Safe Optimization Policy (AINL)

This policy defines how to improve benchmark results without harming AINL's primary goal: reliable generation and execution by AI agents, including small models.

Safe Optimization Policy (AINL)

This policy defines how to improve benchmark results without harming AINL's primary goal: reliable generation and execution by AI agents, including small models.

Optimization Rule

Make the language easy. Make the compiler powerful. Source-language optimization is allowed only when it reduces the number of canonical patterns a small model must learn.

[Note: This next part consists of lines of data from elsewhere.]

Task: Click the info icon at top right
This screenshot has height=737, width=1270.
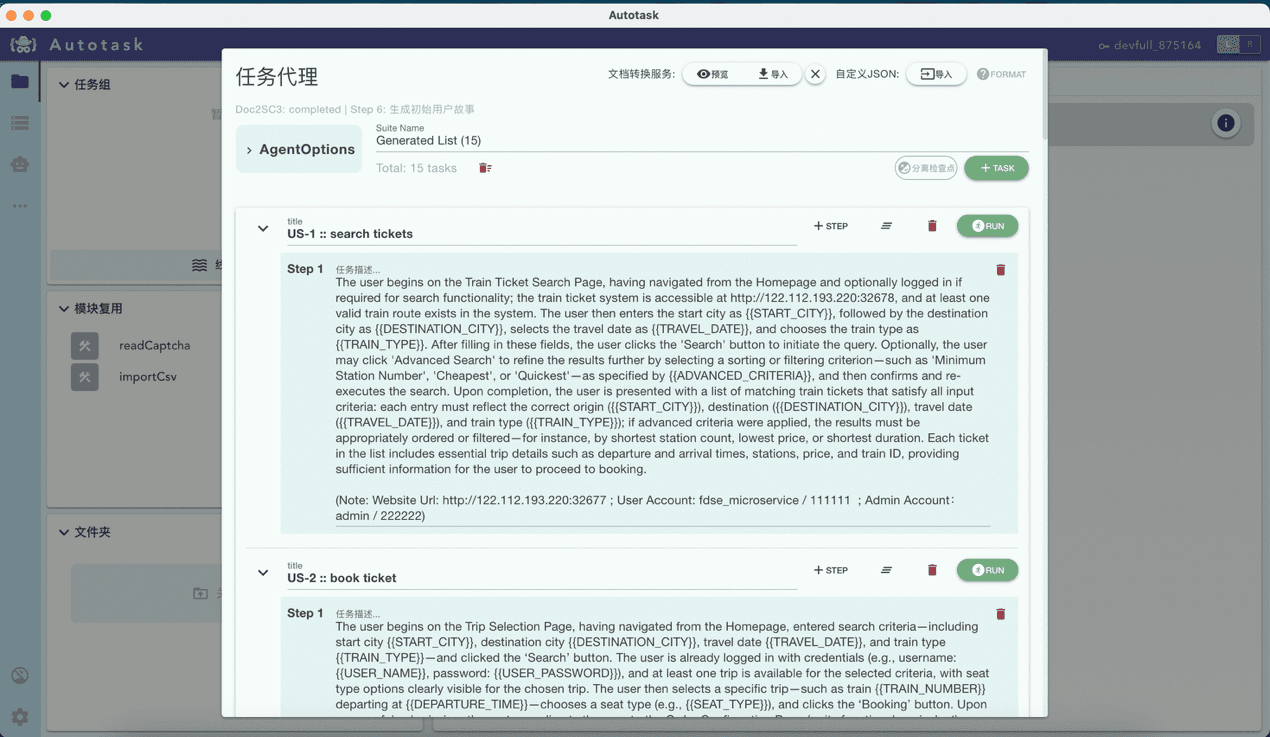Action: coord(1225,123)
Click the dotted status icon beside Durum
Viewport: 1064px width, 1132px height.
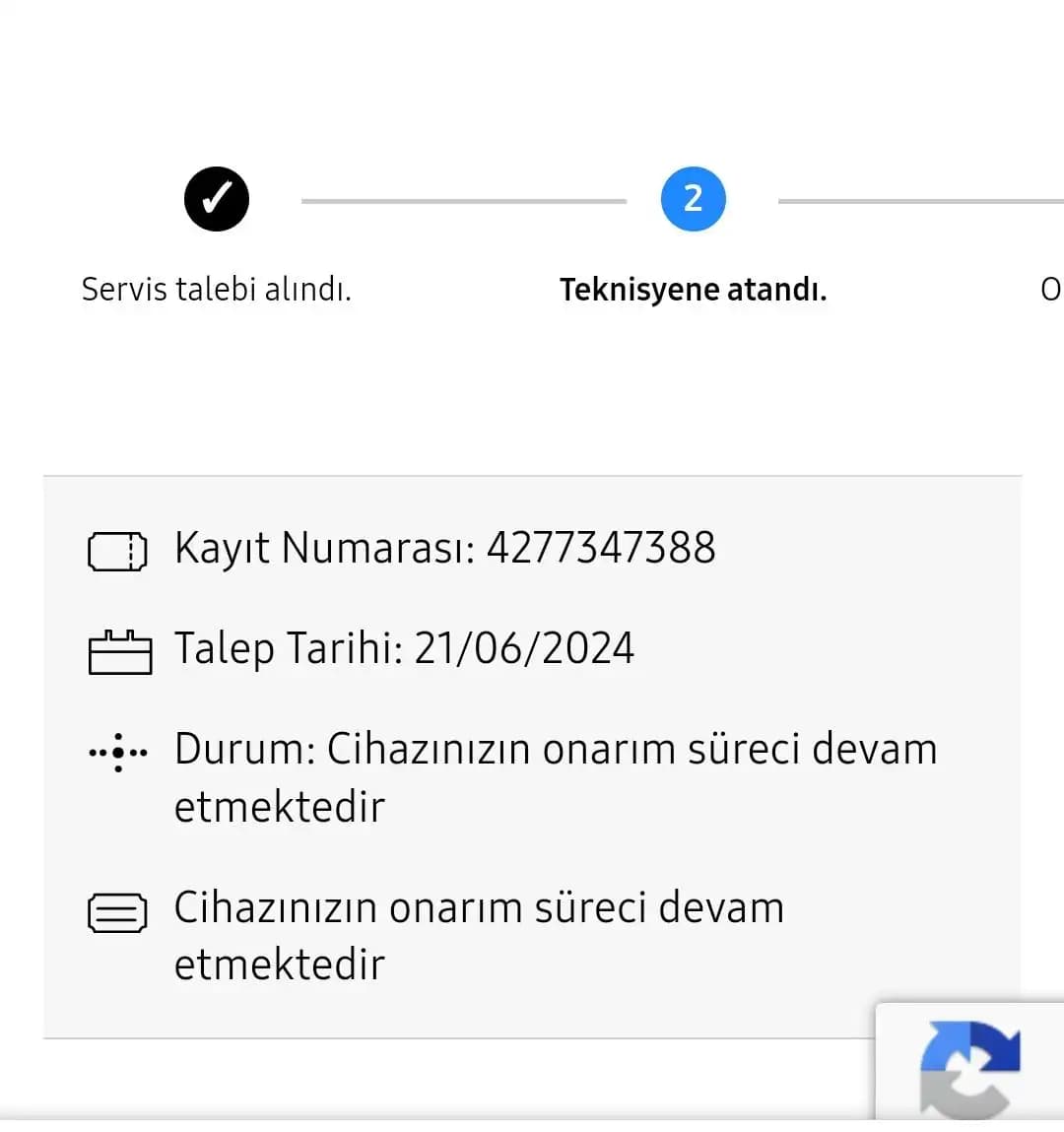[118, 753]
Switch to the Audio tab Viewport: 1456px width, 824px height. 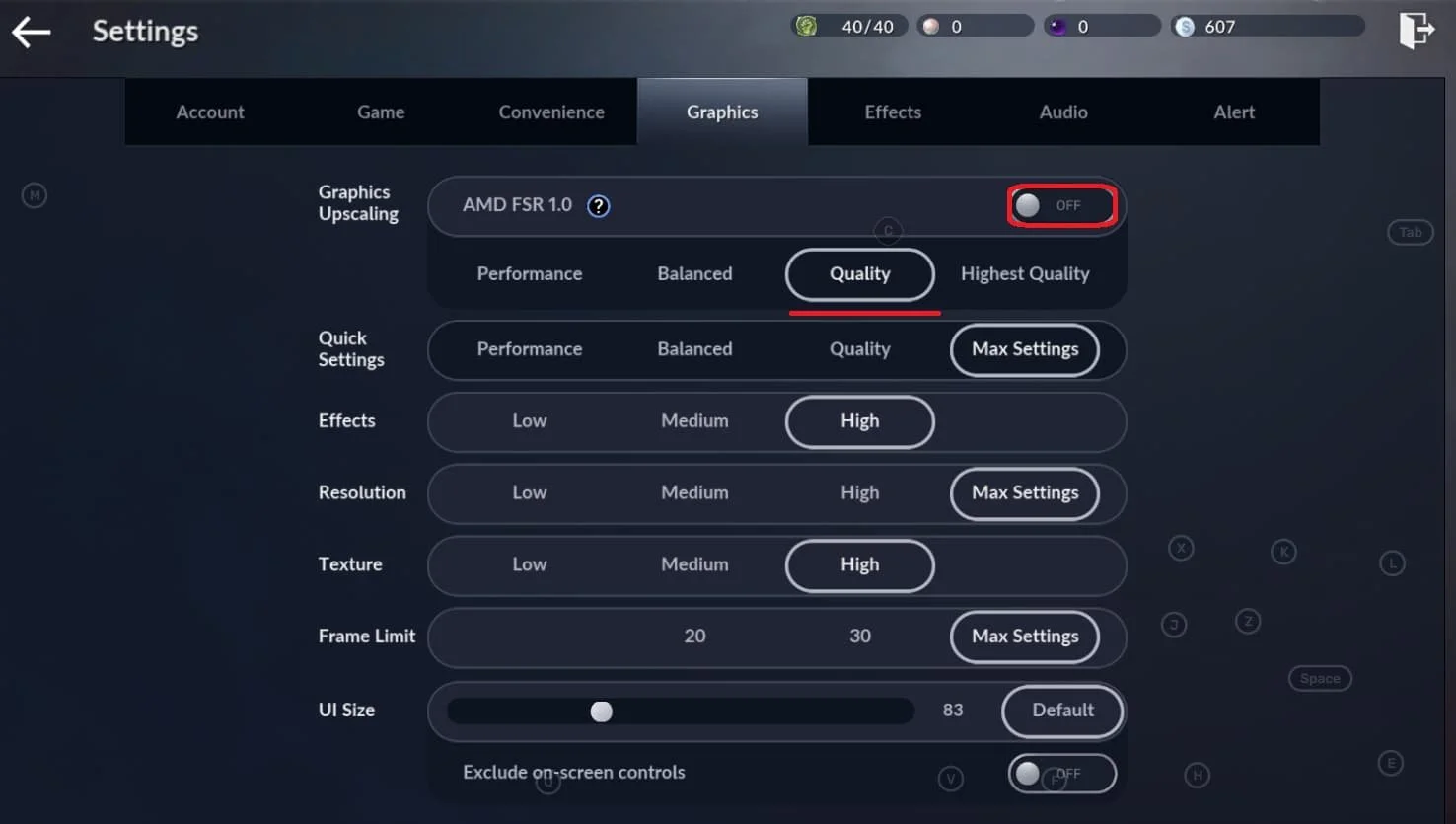click(x=1062, y=112)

If it introduces ambiguity, equivalent parallel styles, or hidden behavior, reject it or keep it compatibility-only.

Safe / Recommended Now

Capability-driven emission (emit only what an artifact actually needs).
Shared helper extraction and runtime support factoring in generated outputs.
Minimal emit modes for measurement and deployment.
IR/codegen compaction below the source-language surface.
Benchmark redesign that separates source compactness from generated artifact size.
Training/example bias toward strict canonical forms.
Segregating compatibility-heavy artifacts from benchmark headlines.

Safe But Requires Design Discipline

Only acceptable when they create one better canonical form:

First-class constructs for frequent patterns (CRUD, auth, scrape, schedule, queue, retry).
Reduction of repetitive label plumbing.
Higher-level syntax only when formally constrained and unambiguous.

Dangerous / Avoid For Now

Multiple shorthand syntaxes for the same behavior.
Hidden defaults in source syntax.
Context-sensitive omission rules.
Many equivalent ways to author the same program.
Expanding compatibility syntax as a primary surface.
Human-aesthetic compression that reduces model predictability.

Small-Model Impact

Small models are helped by:

One canonical authoring form.
Fixed slot order and predictable line shapes.
Explicit syntax and strict grammar.
Low aliasing and low syntax branching.

Small models are harmed by:

Several equally valid styles.
Excessive shorthand.
Ambiguous bare literals.
Hidden semantics.
Context-sensitive parsing expectations.

Required Acceptance Test For Language-Surface Changes

Every language-level optimization proposal must answer:

Does this reduce the number of canonical patterns a small model must learn?
Does it preserve formal constrained decoding?
Does it avoid introducing an additional equivalent authoring style?
Can it be taught with a few examples and strict tests?
Is the benefit impossible to achieve purely in compiler/emitter/runtime layers?

If any answer is weak, defer the proposal.

Recommended Order Of Implementation

Phase 1 - Optimize Below The Language Surface

Capability-driven emission.
Shared runtime/helper extraction.
Minimal emit mode.
IR compaction.
Benchmark methodology cleanup.
Canonical example cleanup.

Phase 2 - Add Canonical First-Class Constructs Carefully

Only after phase 1 is stable:

Replace repeated verbose patterns with one canonical compact construct.
Deprecate old verbose form over time when safe.
Do not let old and new forms coexist equally in training/examples.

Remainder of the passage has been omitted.